-- Opening Marker --
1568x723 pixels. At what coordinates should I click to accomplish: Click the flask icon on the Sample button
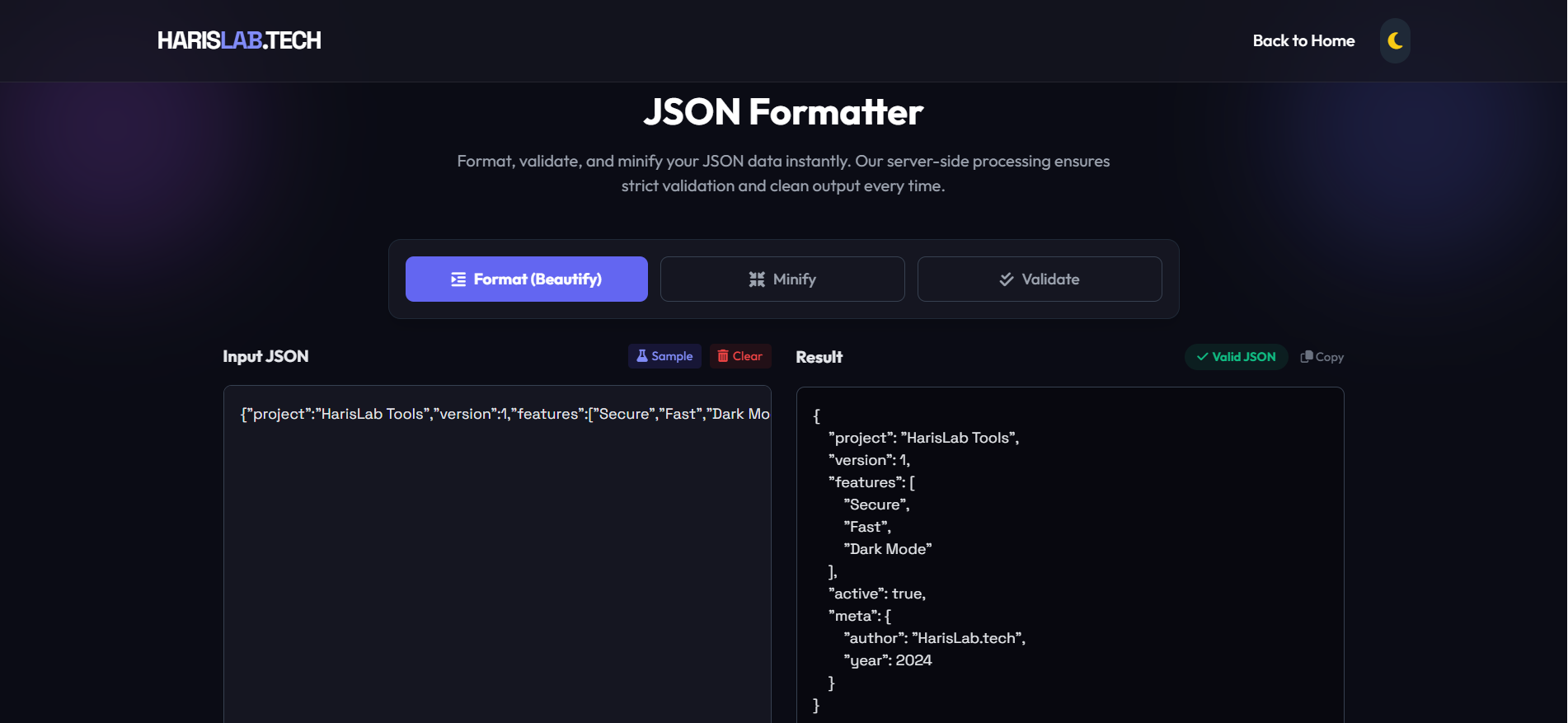point(642,356)
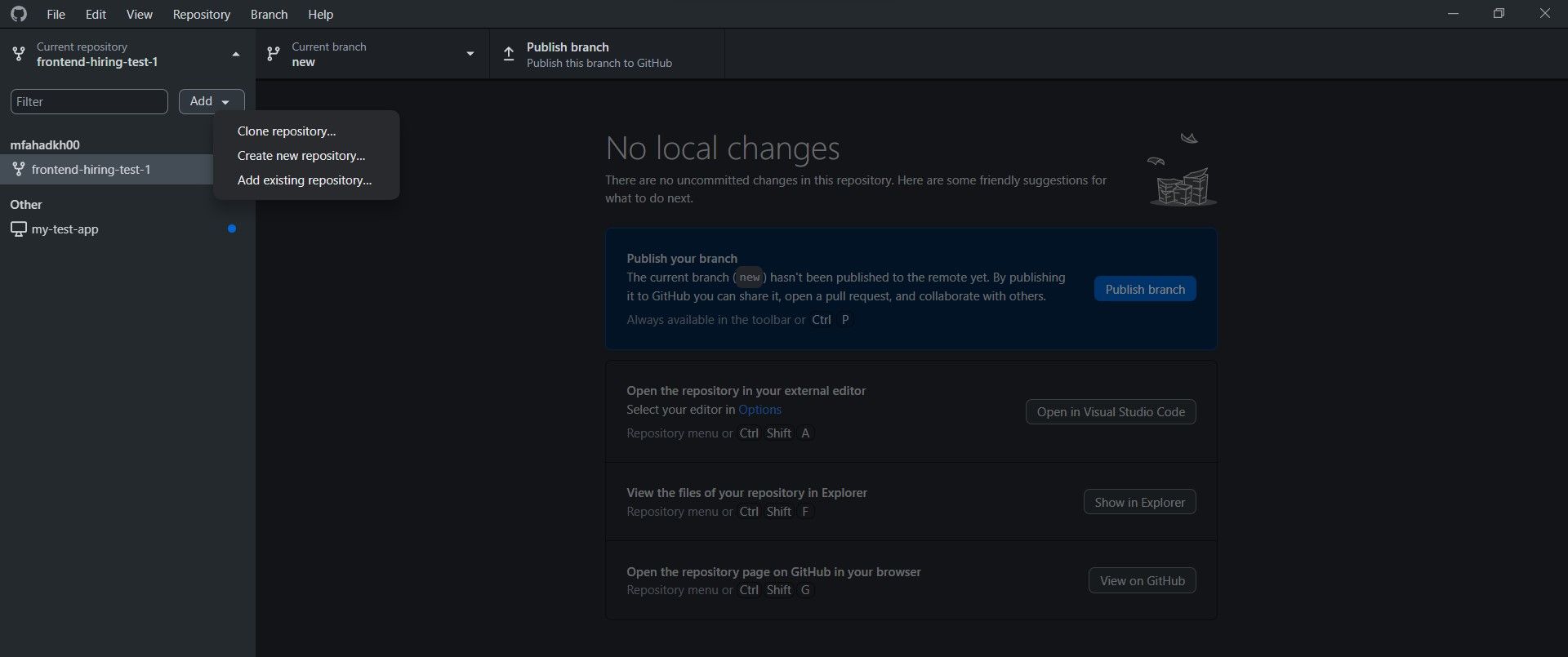Toggle the Add dropdown button
The width and height of the screenshot is (1568, 657).
tap(212, 101)
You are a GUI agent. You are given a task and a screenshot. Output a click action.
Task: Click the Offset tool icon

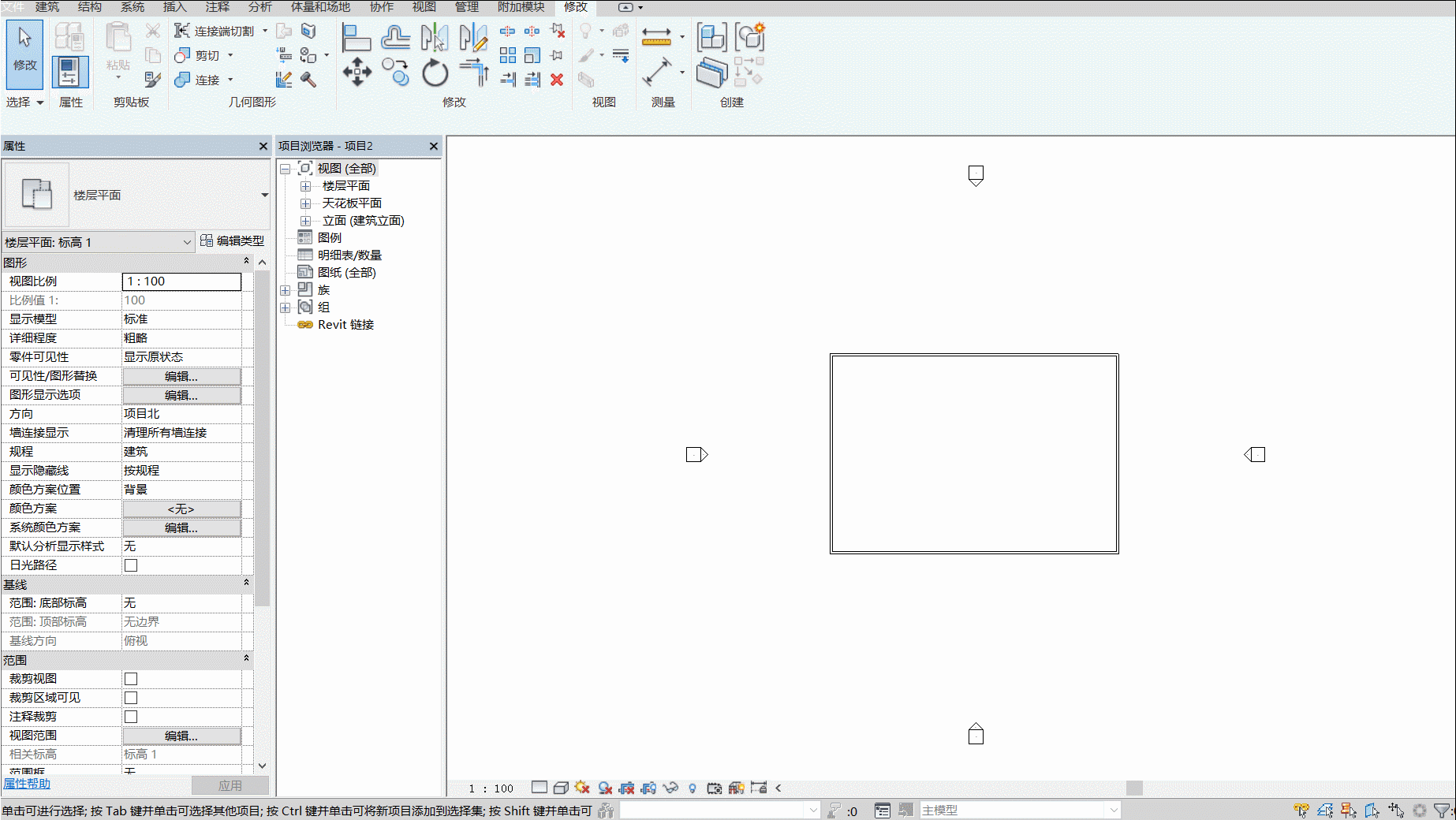[395, 37]
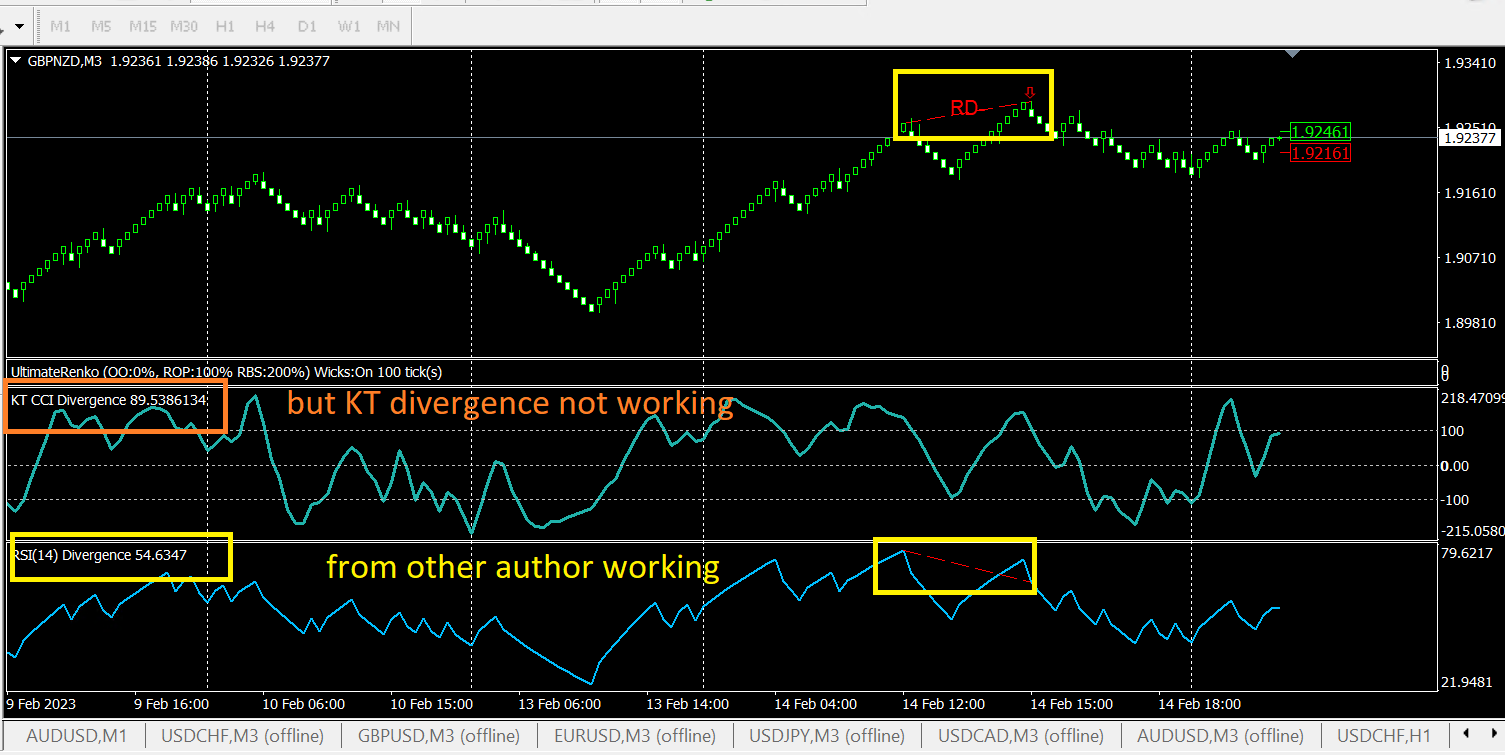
-- Closing Marker --
**Work order:**
Print the material above verbatim, no images.

**Exercise result:**
1568x723 pixels. At what coordinates should I click to accomplish: Click the flask icon on the Sample button
point(642,356)
Toggle the Add dropdown button
The width and height of the screenshot is (1568, 657).
tap(212, 101)
You are a GUI agent. You are given a task and a screenshot. Output a click action.
Task: Click the Offset tool icon

[395, 37]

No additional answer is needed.